Survey Data

Reg No

16401002


Rating

Regional


Categories of Special Interest

Architectural, Artistic, Social, Technical


Original Use

Church/chapel


In Use As

Church/chapel


Date

1800 - 1805


Coordinates

298849, 207261


Date Recorded

12/08/2003


Date Updated

--/--/--


Description

Detached four-bay single-storey Catholic church, dated 1803, but with distinctive pinnacled front façade and porch added c.1835. The building consists of a rectangular gabled nave with large hipped roof side aisles, a hipped roof chancel with gabled vestry extension, and a full width projecting front porch. The front façade and porch are said to have been designed either by a former priest inspired by churches he saw on a visit to Malta, or by parishioners who had visited New Mexico (present day Texas). The porch is constructed in granite with pilasters rising above the level parapet into piers topped with tall decorative pinnacles; the main façade beyond also has a level parapet, which totally obscures the gable, and is topped with a bellcote and piers with pinnacles as the porch, the latter rising from pilasters also as the porch.

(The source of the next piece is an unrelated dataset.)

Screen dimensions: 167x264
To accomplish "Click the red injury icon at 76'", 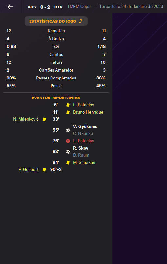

Between the pilasters the façade is finished in painted roughcast, as are the other walls of the building. All sections of the roof are slated with a cross finial to the east gable of the nave and a granite chimneystack to the vestry. The entrance (in something of a contrast to the rest of the front) consists of a Tudor-arched timber double door with moulded dripstone and shield-shaped panels above. The majority of the windows have pointed arch heads and are filled with stained glass windows of various dates. Cast-iron rainwater goods. The church is set back from the roadside, its forecourt enclosed from the road by a rendered wall with gateways separated by a pier surmounted by a large granite cross, the outer piers having pinnacles similar to the porch and front parapet of the church itself. Internally the church consists of a single space with side aisles separated by colonnades and the chancel set beyond a large pointed arch opening. The walls are plastered and painted and the ceiling is timber-lined with the cross brace trusses exposed. The floor is largely carpeted and the seating consists of plain c.1980s bench pews. The stained glass windows date from the 1930s with those to the side aisles by Harry Clarke and those to the chancel by Hubert McGoldrick.

Appraisal

Highly distinctive early 19th-century Catholic church with a unique front façade inspired perhaps by Latin American or Maltese forms.